À hora de fecho da presente edição, ainda não passou no Cine Teatro “O Ano da Morte de Ricardo Reis”, adaptação de João Botelho do romance homónimo de José Saramago publicado em 1984 (Foi exibido na passada segunda-feira, 19 de Outubro). É já um lugar dizer que a adaptação de grandes obras da literatura, não só portuguesas, é marcante na filmografia do realizador. Com efeito, desde “Tempos Difíceis”, de 1988, situando num subúrbio industrial português, Poço do Mundo, o enredo da novela “Hard Times” de Charles Dickens, que Botelho vem seguindo este caminho. Nomes maiores das letras portuguesas passaram pela lente deste que é um nome incontornável do cinema português. Mas já lá vamos. 

Nascido a 11 de Maio de 1949 em Lamego, João Botelho ingressou em 1974 na Escola de Cinema do Conservatório Nacional, tendo-se iniciado na realização em 1976 com a média metragem “Um Projecto de Educação Popular”, em co-autoria com Jorge Alves da Silva, dupla que dirige outra MM, “O Alto do Cobre” e uma curta “Alexandre e Rosa”, em 1978. Em 1981 realiza a sua primeira longa-metragem, “Conversa Acabada”, uma visão da amizade e da troca de correspondência entre Fernando pessoa e Mário de Sá-Carneiro, um filme que se destaca pelas opções estéticas e gráficas que se irão repetir nas suas obras seguintes, mesmo as mais recentes, apoiadas muitas vezes em décors pintados à mão. Mas é com “Um Adeus Português” (1986), o primeiro filme de ficção a abordar o tema da guerra colonial, que Botelho se afirma.

A sua relação com grandes autores portugueses começa com a adaptação da peça “Frei Luís de Sousa”, de Almeida Garrett em “Quem És Tu?”, de 2001, sobre o imaginário maior da nossa História, o sebastianismo, e tudo o que representou para o futuro de Portugal, que Botelho tem confrontado nas suas fitas.

“A Corte do Norte” (2009), apesar de não ser uma ideia original do realizador, José Álvaro Morais, entretanto falecido, não pode realizar o filme, é uma quase fiel adaptação do romance de Agustina Bessa-Luís, autora que já vira “Vale Abraão” e “Fanny Owen” na tela pela mão de Manoel de Oliveira, por quem João Botelho sempre nutriu uma grande admiração, e que evoca em “O Cinema de Manoel de Oliveira e Eu” em 2016. Agarrou este prpojecto a pedido de António da Cunha Telles, sem deixar de lhe imprimir um toque pessoal, mas seguindo o rumo da escritora que retrata várias épocas e gerações da Madeira, pela vida de cinco mulheres, curiosamente todas interpretadas por Ana Moreira.

Fernando Pessoa, que já inspirara “Conversa Acabada”, seguiu-se na passagem para cinema de uma obra do escritor, ou melhor, de Bernardo Soares, “Livro do Desassossego”, que desde a sua primeira publicação tem conhecido diversas transcrições, e que pelo seu carácter fragmentário significaria logo que a passagem para a tela seria empreitada impossível.

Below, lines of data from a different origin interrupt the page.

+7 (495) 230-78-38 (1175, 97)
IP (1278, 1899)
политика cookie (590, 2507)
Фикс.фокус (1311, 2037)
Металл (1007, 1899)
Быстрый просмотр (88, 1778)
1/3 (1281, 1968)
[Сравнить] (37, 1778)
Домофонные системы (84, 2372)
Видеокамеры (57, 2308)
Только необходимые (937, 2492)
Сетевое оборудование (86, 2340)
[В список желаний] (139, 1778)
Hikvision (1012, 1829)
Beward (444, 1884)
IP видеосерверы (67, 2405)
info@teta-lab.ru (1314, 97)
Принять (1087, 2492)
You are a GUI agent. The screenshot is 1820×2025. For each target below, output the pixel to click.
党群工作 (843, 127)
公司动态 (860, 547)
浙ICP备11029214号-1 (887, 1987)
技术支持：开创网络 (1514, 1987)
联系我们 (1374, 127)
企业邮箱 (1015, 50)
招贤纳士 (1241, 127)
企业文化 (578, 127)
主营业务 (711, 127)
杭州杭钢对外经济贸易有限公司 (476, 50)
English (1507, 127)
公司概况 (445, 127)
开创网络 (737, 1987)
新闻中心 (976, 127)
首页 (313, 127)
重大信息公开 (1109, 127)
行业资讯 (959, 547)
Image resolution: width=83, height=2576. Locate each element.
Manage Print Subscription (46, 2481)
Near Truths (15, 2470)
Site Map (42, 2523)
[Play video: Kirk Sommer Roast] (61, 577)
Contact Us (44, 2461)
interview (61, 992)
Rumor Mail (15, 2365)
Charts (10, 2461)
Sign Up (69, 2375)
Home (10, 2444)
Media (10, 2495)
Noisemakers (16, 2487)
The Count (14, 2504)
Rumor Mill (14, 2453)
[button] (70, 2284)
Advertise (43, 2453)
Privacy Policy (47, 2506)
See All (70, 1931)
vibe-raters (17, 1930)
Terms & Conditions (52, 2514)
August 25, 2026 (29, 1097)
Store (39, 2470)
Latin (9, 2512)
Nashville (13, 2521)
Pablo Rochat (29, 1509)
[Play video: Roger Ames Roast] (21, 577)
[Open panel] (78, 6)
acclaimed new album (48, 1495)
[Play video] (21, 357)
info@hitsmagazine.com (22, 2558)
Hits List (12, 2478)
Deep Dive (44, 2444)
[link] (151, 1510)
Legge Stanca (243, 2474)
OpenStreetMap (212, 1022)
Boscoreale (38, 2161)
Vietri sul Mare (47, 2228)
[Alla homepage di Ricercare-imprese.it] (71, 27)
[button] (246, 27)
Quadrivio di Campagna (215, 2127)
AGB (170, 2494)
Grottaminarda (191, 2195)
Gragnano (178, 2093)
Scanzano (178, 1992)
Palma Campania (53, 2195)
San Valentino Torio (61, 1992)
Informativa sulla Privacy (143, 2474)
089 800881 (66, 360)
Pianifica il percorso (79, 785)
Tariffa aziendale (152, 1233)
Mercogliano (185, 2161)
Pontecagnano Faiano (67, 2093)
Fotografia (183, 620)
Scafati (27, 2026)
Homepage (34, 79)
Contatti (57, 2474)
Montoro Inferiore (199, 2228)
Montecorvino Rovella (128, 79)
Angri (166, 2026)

João Botelho dá-lhe a volta em “Filme do Desassossego” (2010), um filme que admite todas as combinações/interpretações. Em 2014 estreou “Os Mais – Cenas da Vida Romântica”, adaptação da obra de Eça de Queiroz.

Mais uma vez o realizador consegue transpor o espírito do romance para a tela, num estilo muito literário, se calhar demasiado, mas estamos não estamos a falar de um livro qualquer, é intemporal, de que resulta mais um reencontro conseguido com a nossa literatura.

Depois foi à aventura com “Peregrinação” (2017), de Fernão Mendes Pinto, para agora nos trazer este “O Ano da Morte de Ricardo Reis”, onde Saramago “fez regressar o heterónimo de Pessoa, Ricardo Reis, a Portugal, ao fim de 16 anos de exílio no Brasil. 1936 é o ano de todos os perigos, do fascismo de Mussolini, do Nazismo de Hitler, da terrível guerra civil espanhola e do Estado Novo em Portugal, de Salazar.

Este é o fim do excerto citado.